Your food stories - IanIan, 65, is from Tunbridge Wells. He and his wife both have Type 2 diabetes. Ian does most of the cooking.

“My health problems started nearly 30 years ago when I was diagnosed (eventually) with sarcoidosis. Treatment involved steroids which I still take, as well as a variety of other immunosuppressants. The long-term steroids induced diabetes about 10 years ago and it was – initially - controlled with tablets. In 2006 I was diagnosed with non-Hodgkin lymphoma and during chemo I couldn’t control blood sugar levels so I started on insulin.

30 years of eating healthily

“My wife had been diagnosed with Type 2 diabetes in 1998 which, in a way, made eating easier. For 30 years or so we’d eaten reasonably healthily – fairly low fat, low(ish) sugar etc. For me, perhaps the biggest difficulty is portion size, particularly when on a higher dose of steroids, as they depress the feeling of fullness and you can just go on eating and eating.

“I'm now careful to watch the amount of rice or pasta that I have and tend to have more green vegetables, like broccoli or green beans, to make up for that. I don't deep fry; with non-stick pans, one hardly needs any oil to cook things.

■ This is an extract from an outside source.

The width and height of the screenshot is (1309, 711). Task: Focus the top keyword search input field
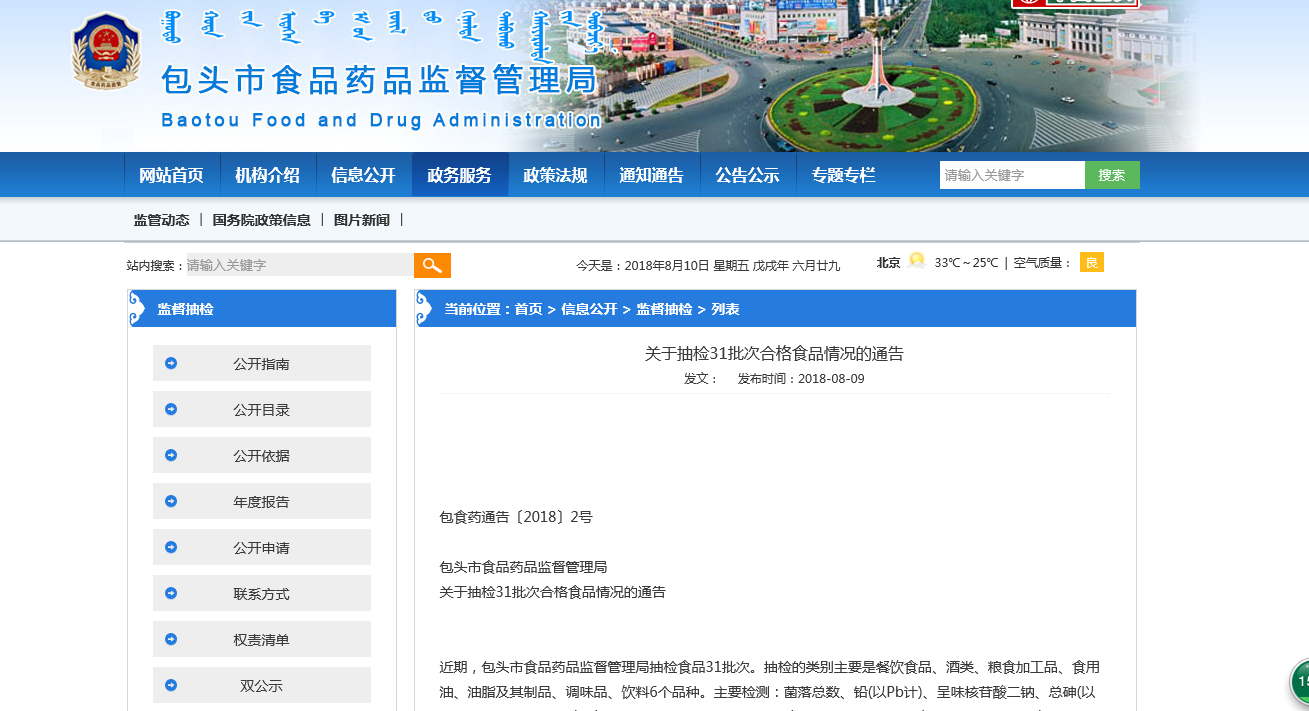click(x=1012, y=175)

“Basically, with diabetes, you can still eat what you always did – but preferably not too many pies, which are often loaded with fat. A useful measure on labels is the calorie content of foods. If you're not doing heavy physical work you won't use all the calories and they'll end up around your waist!

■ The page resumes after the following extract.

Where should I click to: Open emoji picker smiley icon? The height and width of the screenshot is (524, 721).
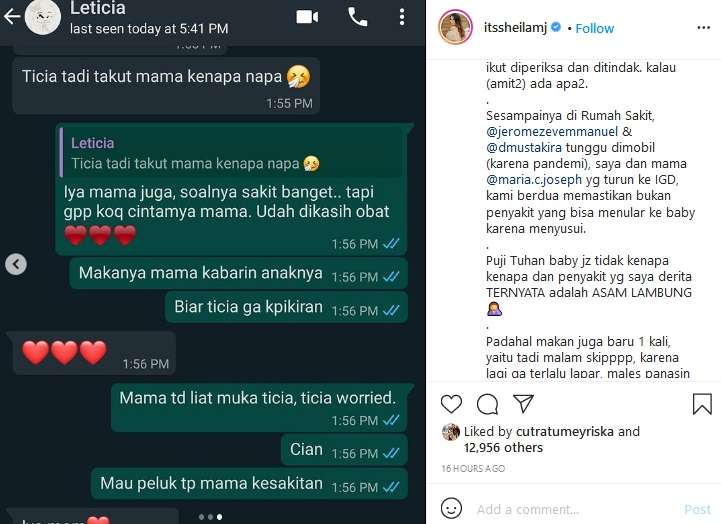coord(451,508)
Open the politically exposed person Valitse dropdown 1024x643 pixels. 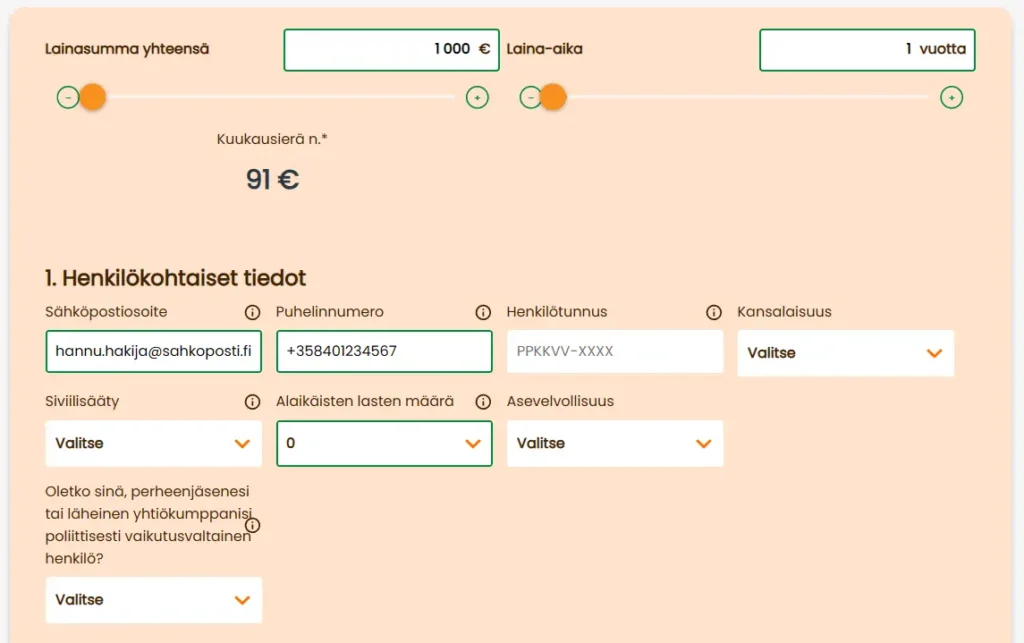tap(153, 600)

Balanced diet is key for people with diabetes

“One key thing for people with diabetes is to eat a balanced diet. You can still eat carbs but just keep an eye on how many. You also need to watch out for hidden sugar in foods. Many low fat foods have extra sugar, eg some cereals have honey or syrup added. Likewise, some low fat yogurts are loaded with sugar.

Eating at home...

“At home, lunch is often a home-made soup. If you make it yourself then you know how much salt has gone in and you can add your favourite vegetables. I make up a batch and freeze it. Again, I make a batch of curry, meatballs or casserole and always have something that can be defrosted quickly. Since a meal can be ready in a few minutes, there’s less temptation to get a takeaway or make something less healthy.

...and eating out

“When we’re eating out, it’s just a matter of eating sensibly and not filling up with sticky toffee pudding! Unfortunately, some of the chain restaurants still only offer dessert options that are heavily laden with sugar. They need more healthy options. That said, I’ve never had a particularly sweet tooth and prefer savoury treats.